:: Exercise instructions ::
In the records below, find the line that contains "At what coordinates should I click to accomplish: Click" and the line that contains "Click the Culture tag above the headline", then retype exactly those two lines and every line between them.

*** Material supplied Section Begins ***

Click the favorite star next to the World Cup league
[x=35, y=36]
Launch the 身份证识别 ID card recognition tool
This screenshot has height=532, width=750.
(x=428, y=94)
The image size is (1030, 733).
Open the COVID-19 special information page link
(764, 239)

*** Material supplied Section Ends ***
*** Material supplied Section Begins ***

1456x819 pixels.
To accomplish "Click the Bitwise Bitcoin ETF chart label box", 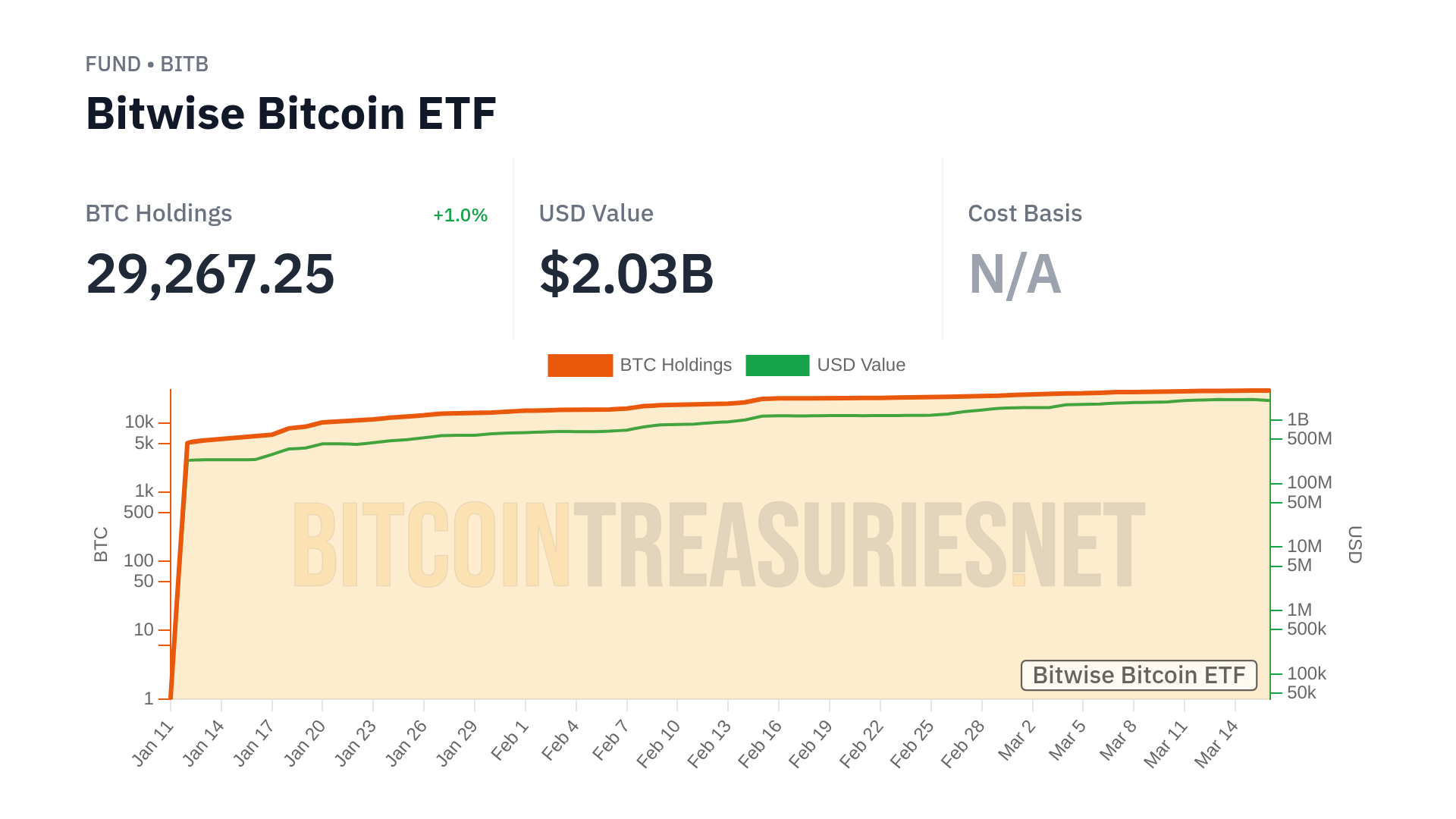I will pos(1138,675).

*** Material supplied Section Ends ***
*** Material supplied Section Begins ***

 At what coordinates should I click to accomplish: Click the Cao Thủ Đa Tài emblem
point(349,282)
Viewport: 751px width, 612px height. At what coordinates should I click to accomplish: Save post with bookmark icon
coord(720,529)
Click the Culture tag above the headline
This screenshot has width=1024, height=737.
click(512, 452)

*** Material supplied Section Ends ***

:: Result below ::
 At what coordinates should I click to accomplish: Click the Cao Thủ Đa Tài emblem
point(349,282)
Viewport: 751px width, 612px height. At what coordinates should I click to accomplish: Save post with bookmark icon
coord(720,529)
Click the Culture tag above the headline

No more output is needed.